Detailed usage can be found here: https://ccb.jhu.edu/software/kraken2/

Versions

  • 2.1.2_fixftp

  • 2.1.2

  • 2.1.3

Commands

  • kraken2

  • kraken2-build

  • kraken2-inspect

Module

You can load the modules by:

module load biocontainers
module load kraken2/2.1.2

Download database

Note

There is a known bug in rsync_from_ncbi.pl (https://github.com/DerrickWood/kraken2/issues/292). When users want to download and build databases by kraken2-build --download-library, there will an error rsync_from_ncbi.pl: unexpected FTP path(new server?). We modifed rsync_from_ncbi.pl to fix the bug, and created a new module ending with the suffix _fixftp. Please use this corrected module to download the library.
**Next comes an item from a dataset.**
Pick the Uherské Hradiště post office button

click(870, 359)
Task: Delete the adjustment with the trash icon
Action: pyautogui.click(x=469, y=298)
To download databases, please use the below command:

module load biocontainers
module load kraken2/2.1.2_fixftp

kraken2-build --download-library archaea --db archaea

Example job

Warning

Using #!/bin/sh -l as shebang in the slurm job script will cause the failure of some biocontainer modules. Please use #!/bin/bash instead.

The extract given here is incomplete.